Il a également présenté auprès de ces derniers  son programme d’actions. «  Mon créneau politique en tant que candidat député issu de la société civile est basé sur le triptyque suivant: Participer à un changement radical de gouvernance du pays. Contribuer à améliorer les conditions de vie des populations gabonaises. Faciliter le retour à une paix sociale, facteur de stabilité et de développement ».

« Cet engagement politique nouveaux me commande de prendre la parole dès maintenant. De rencontrer mes concitoyens à travers tout le 2e arrondissement d’Akanda et à poursuivre les échanges avec les membres de la société civile. En effet, selon moi, la société civile gabonaise peut apporter une grande contribution au sein même de l’hémicycle de l’assemblée nationale. Un des hauts lieux où se décide la vie des gabonais et des gabonaises, et les enjeux de la société gabonaise », a-t-il fait remarqué

« Aussi, et même si j’entends dire que la société civile ne fait pas de politique; ce qui paraît un contre sens au regard de son implication dans la vie de la société. Je lance donc un appel solennel à mes concitoyens de la société civile, de prendre une part encore plus active lors des prochaines élections législatives, à l’instar des sociétés civiles des pays développés qui nous servent de model », a-t-il dit.

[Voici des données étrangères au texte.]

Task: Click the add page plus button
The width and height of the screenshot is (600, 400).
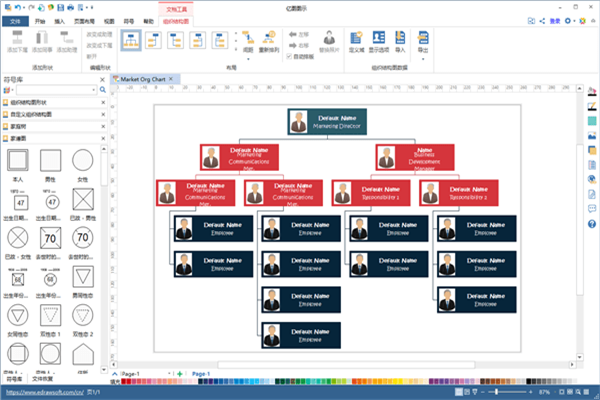Action: tap(180, 374)
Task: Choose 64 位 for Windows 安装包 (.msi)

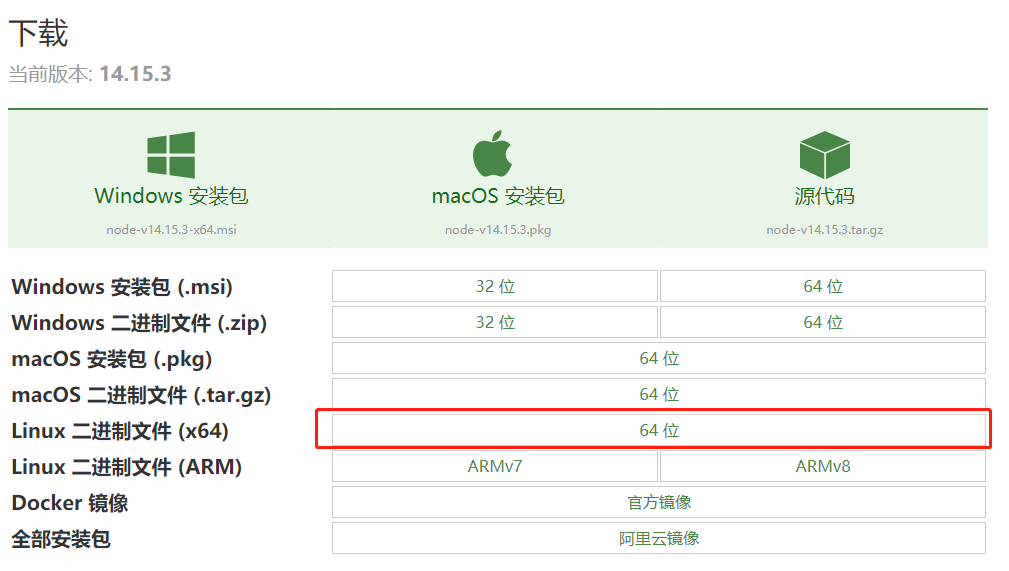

« Je pense que les vraies solutions innovantes aux problèmes profonds des gabonais conçues et réalisées par les hommes et les femmes compétents, ne viendront pas seulement de l’économie, de la finance, si importantes soient-elles. Ni des postures et gesticulations de quelques uns! Ces solutions créatives aux préoccupations sociales et vitales des gabonais, viendront de cette écoute active personnelle et collective des besoins profondes de l’homme. Et de l’engagement véritable et sincère de tous à poser des actes constructifs pour le pays, et en sortant des stéréotypes de la politique politicienne qui ont fait trop de tors au Gabon depuis des décennies ».

« Je crois à mon humble avis, que le Gabon, les gabonaises, les gabonais et les générations futures méritent une alliance nouvelle pour aller plus loin. Puisse Dieu tout puissant être la lumière sur notre chemin dans cette nouvelle aventure humaine. Je vous remercie », a-t-il conclu.